Od przyszłego sezonu pojedynki w Pucharze Davisa mają zostać skrócone, prawdopodobnie toczyć się będą do dwóch, a nie do trzech zwycięskich setów. Możliwe, że mecze trwać będą dwa dni (sobota i niedziela). Niewykluczone również, że format dom-wyjazd zostanie częściowo zniesiony. Planowany jest łączony turniej z udziałem czterech najlepszych reprezentacji Pucharu Davisa i Pucharu Federacji. Wtedy w jednym miejscu, na koniec sezonu, odbywałyby się półfinały i finały tych drużynowych rozgrywek. W dniach 1-4 sierpnia 2017 roku w Ho Chi Minh (Wietnam) odbędzie się Walne Zgromadzenie ITF, w trakcie którego zostaną poddane pod głosowanie propozycje reform drużynowych mistrzostw świata w męskim i kobiecym tenisie.

35-letni Benneteau, który w dwóch poprzednich dwóch sezonach miał mnóstwo problemów zdrowotnych, w lutym w parze z Nicolasem Mahutem wygrał turniej debla w Marsylii. Do kadry Francji na mecz z Wielką Brytanią został włączony w ostatniej chwili. - Szczerze mówiąc, nie spodziewałem się tego.

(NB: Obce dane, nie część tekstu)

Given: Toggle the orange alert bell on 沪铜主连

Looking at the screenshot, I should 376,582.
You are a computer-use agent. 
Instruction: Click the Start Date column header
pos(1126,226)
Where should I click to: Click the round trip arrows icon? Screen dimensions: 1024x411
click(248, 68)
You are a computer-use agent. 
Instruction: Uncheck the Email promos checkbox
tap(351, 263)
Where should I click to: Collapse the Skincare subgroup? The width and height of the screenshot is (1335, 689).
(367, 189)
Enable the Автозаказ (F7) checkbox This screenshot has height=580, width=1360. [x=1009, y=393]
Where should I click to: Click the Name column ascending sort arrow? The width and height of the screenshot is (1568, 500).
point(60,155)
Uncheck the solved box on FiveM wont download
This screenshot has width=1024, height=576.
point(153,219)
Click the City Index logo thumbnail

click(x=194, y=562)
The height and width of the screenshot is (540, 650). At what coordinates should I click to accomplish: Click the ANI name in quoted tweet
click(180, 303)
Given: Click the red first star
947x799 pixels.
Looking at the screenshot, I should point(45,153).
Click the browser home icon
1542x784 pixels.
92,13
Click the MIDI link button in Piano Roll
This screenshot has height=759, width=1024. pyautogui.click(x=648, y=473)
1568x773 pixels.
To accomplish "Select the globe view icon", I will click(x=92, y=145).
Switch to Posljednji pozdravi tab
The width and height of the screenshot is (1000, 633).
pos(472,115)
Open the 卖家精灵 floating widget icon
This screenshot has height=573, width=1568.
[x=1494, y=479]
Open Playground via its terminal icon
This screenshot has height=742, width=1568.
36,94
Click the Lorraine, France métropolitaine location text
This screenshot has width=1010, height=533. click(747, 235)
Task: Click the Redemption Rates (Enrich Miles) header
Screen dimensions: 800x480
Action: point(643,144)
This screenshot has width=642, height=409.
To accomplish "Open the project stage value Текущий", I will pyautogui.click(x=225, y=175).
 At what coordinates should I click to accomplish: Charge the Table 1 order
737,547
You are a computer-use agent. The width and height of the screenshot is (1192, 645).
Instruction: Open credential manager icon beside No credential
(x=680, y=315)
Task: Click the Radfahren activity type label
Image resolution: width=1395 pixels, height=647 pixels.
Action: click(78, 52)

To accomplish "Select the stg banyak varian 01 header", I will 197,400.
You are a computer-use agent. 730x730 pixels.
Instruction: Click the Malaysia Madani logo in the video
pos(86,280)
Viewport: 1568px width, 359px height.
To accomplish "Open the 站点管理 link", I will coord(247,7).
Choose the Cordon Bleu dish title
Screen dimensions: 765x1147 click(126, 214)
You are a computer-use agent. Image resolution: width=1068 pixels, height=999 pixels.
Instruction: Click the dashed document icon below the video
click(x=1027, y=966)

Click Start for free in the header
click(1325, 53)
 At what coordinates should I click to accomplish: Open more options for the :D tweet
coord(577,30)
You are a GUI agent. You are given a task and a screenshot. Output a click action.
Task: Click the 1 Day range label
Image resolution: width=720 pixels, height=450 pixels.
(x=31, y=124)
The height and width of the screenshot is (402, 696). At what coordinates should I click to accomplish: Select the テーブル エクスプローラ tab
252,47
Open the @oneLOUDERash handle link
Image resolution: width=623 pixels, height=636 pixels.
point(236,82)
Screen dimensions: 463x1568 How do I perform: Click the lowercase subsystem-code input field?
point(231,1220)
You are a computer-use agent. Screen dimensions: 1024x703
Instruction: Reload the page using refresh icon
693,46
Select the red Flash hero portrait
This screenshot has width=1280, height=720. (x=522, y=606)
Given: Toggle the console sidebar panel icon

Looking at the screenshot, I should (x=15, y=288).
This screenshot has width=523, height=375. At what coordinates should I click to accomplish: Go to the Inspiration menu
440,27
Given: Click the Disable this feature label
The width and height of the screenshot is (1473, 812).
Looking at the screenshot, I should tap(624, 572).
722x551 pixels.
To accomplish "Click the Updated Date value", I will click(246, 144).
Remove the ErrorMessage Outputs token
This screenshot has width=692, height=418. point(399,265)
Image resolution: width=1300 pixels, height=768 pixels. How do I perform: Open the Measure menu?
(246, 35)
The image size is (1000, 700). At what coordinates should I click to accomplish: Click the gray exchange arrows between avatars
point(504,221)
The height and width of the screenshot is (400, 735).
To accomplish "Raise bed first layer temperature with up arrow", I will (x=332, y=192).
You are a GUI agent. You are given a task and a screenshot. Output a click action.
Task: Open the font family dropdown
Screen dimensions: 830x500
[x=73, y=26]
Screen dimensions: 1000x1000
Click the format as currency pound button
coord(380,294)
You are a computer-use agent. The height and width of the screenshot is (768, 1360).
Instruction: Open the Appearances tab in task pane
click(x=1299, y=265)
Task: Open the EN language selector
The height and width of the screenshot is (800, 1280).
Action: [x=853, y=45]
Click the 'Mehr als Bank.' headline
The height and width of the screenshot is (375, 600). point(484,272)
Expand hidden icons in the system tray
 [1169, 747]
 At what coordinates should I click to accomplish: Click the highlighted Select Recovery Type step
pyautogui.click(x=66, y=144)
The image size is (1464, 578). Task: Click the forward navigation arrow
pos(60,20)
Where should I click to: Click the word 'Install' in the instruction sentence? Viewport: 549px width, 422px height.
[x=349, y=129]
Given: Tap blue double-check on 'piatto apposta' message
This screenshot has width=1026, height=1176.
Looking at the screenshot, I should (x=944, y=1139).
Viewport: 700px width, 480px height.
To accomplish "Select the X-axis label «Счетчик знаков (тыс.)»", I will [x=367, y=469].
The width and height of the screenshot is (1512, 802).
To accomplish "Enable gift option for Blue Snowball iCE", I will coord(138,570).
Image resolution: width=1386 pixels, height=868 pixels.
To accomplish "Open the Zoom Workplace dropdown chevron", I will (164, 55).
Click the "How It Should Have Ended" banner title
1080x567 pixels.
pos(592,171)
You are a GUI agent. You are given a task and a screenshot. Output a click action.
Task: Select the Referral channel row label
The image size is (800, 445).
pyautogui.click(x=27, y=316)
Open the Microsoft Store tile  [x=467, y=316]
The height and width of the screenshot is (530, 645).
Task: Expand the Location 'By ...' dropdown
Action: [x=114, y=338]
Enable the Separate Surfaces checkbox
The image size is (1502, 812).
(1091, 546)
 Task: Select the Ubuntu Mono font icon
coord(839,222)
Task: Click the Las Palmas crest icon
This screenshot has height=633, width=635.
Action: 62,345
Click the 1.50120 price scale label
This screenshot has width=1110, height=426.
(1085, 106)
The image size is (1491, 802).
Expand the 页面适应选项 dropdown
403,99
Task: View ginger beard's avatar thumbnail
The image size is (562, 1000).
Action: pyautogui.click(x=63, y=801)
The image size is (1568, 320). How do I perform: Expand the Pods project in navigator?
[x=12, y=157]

Dobrze wiedziałem, że jeśli się tutaj znajdę to tylko z powodu kontuzji, jakiej doznał Pierre-Hugues Herbert. Gdy usłyszałem o jego niepewnej obecności, zostałem poinformowany, że jestem jedną z opcji, którą rozważa Yannick Noah - powiedział Benneteau.

Francuz w swojej karierze wystąpił w 10 singlowych finałach w ATP World Tour i wszystkie przegrał. W deblu zdobył 11 tytułów, największy w Rolandzie Garrosie 2014 w parze z Edouardem Rogerem-Vasselinem. W Pucharze Davisa Benneteau ma szansę zagrać po raz pierwszy od marca 2015 roku.

W ten weekend Francja i Wielka Brytania mierzą się w miejscowości Rouen (kort ziemny w hali) w ćwierćfinale Grupy Światowej. Benneteau i Mahut są szykowani na sobotnią grę podwójną, w której mają się spotkać z Dominikiem Inglotem i Jamiem Murrayem. Brytyjczycy grają bez Andy'ego Murraya. W ekipie Francji brakuje Jo-Wilfrieda Tsongi, Gaela Monfilsa, Richarda Gasqueta i Gillesa Simona.